Introduction: Diabetes is a common metabolic disease, which leads to diabetic peripheral neuropathy. Peripheral neuron damage result in Nav1.3 elevations. Exercise training has beneficial role in diabetes management and peripheral neuropathy. Alpha lipoic acid (ALA) is a powerful biological antioxidant. However, the role of exercise training and ALA on Nav1.3 are not well understood. The aim of the present study was to investigate the effect of training with different intensity and Alpha lipoic acid supplement on soleus muscle Nav1.3 protein in rats with type 2 diabetes. Thirty-five male Wistar rats were randomly divided into seven groups: healthy control, diabetic, complementary diabetic, intensive exercise diabetic, moderate exercise diabetic, intensive exercise + supplemental diabetic, moderate exercise + complementary diabetic. Methods: In this experimental study, 35 male Wistar rats were randomly divided into seven groups: healthy control, diabetic (D), complementary (alpha lipoic acid) diabetic (ALA), diabetic high intensity training (HIT), diabetic moderate intensity training (MIT), diabetes HIT+ALA (ALA + HIT), diabetic MIT + ALA (ALA + MIT).

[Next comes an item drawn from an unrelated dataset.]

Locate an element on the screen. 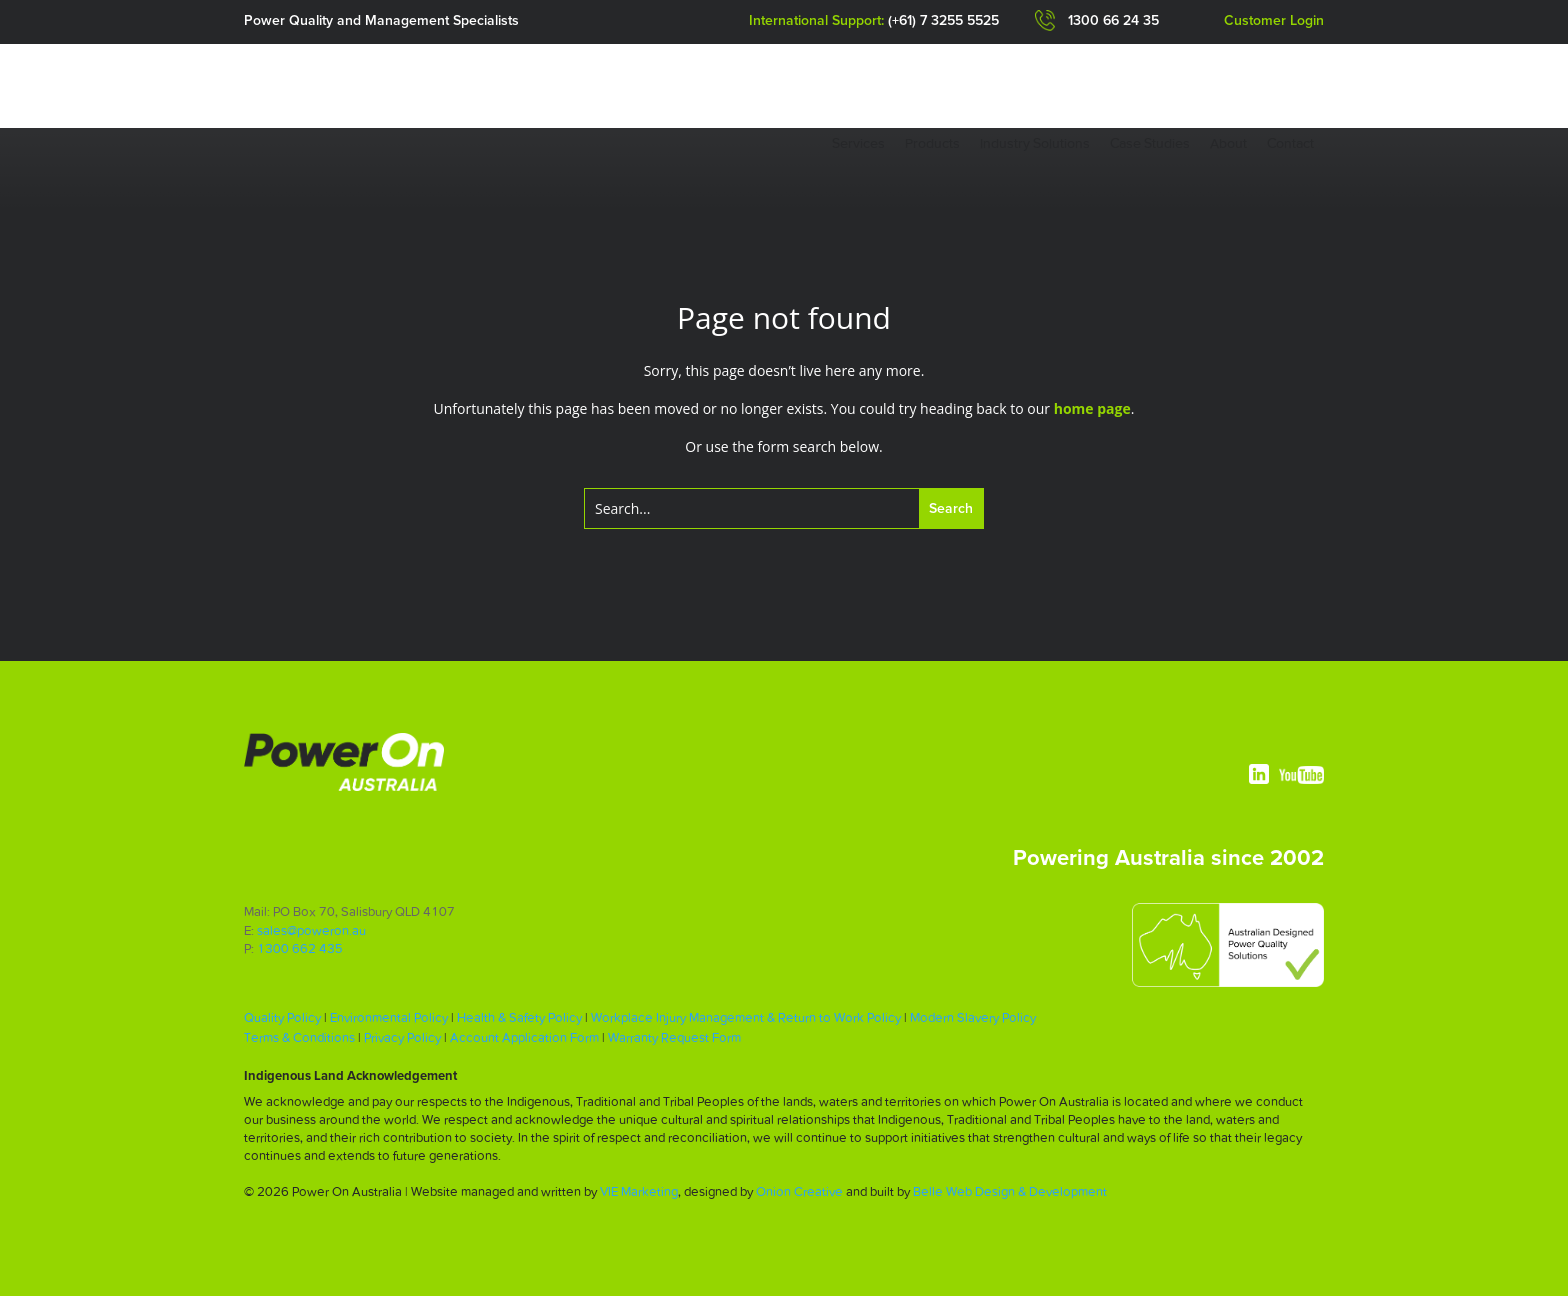 This screenshot has width=1568, height=1296. Industry Solutions is located at coordinates (1035, 143).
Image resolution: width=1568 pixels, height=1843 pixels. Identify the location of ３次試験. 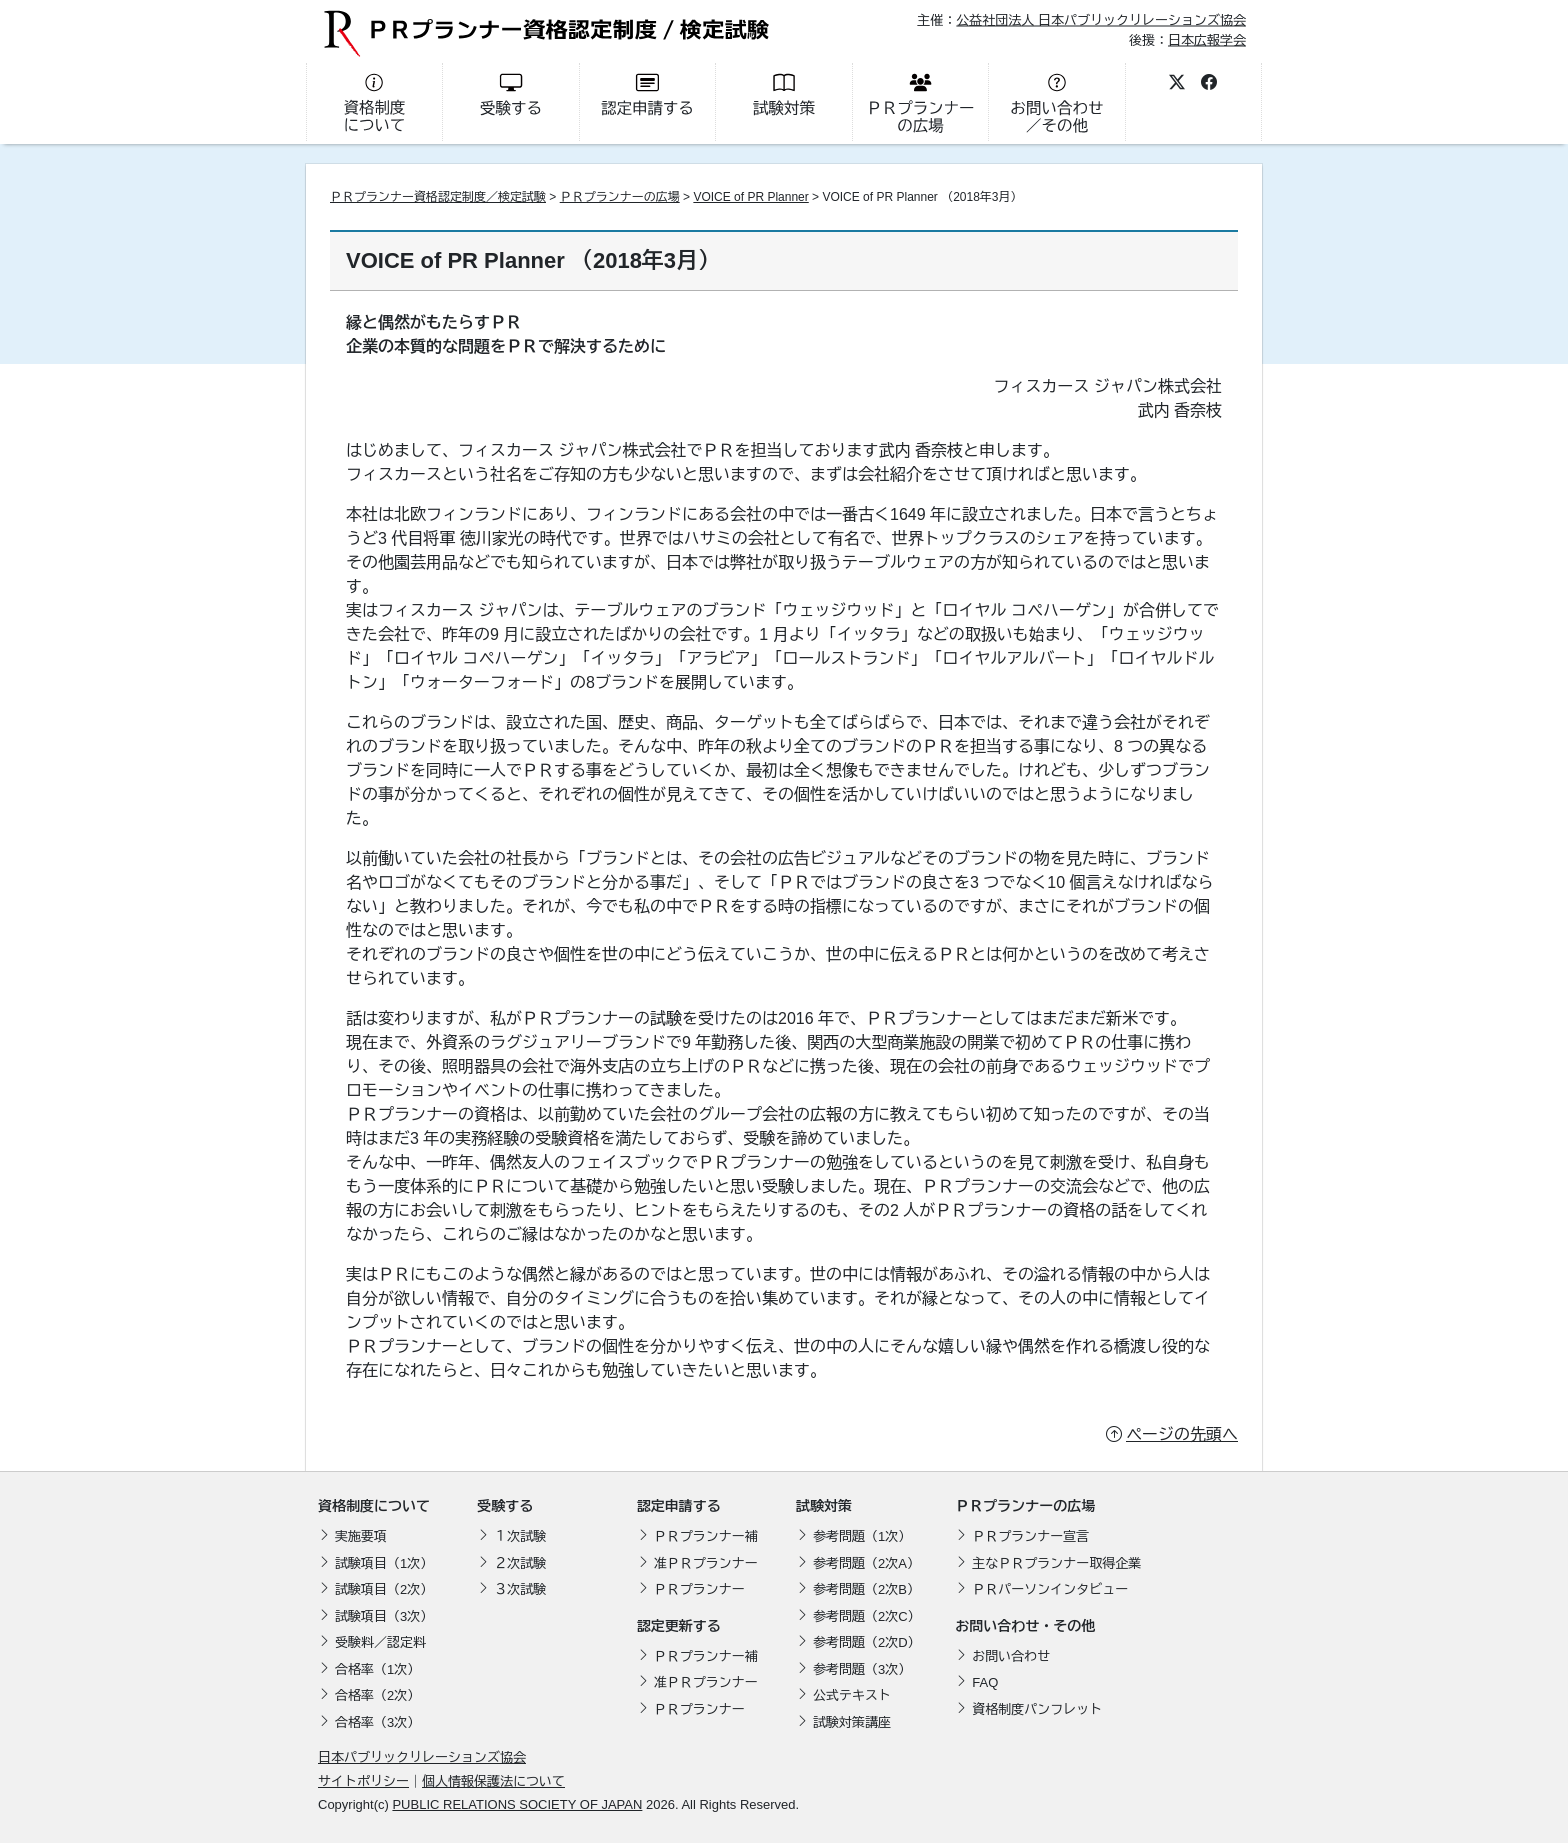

Rats were diabetic by intra-peritoneal injection of STZ. The HIT and MIT protocols were performed five days a week for six weeks. HIIT included 10 bouts of four minutes (running at 85–90% of maximum speed) and MIT 13 bouts of four minutes (running at 65–70% of maximum speed). ALA was administered orally 20 mg/kg once a day by gavage. Nav1.3 protein levels were measured by immunohistochemistry method. Statistical operations were performed with SPSS version 16 software. One-way analysis of variance and Tukey were used to analyze the data. Results: The level of Nav1.3 increased significantly in diabetic group compared to the control (p≤0.0001). Moreover, HIT (p=0.0015), MIT p=0.0056), ALA+HIT (p≤0.0001) and ALA+MIT (p≤0.0001) decreased significantly Nav1.3 compared to the diabetic group. Conclusion: HIT and MIT can reduce the expression of NaV1.3 in soleus muscle in diabetic rats. ALA combined with exercise training can be more effective to reduce diabetic neuropathy.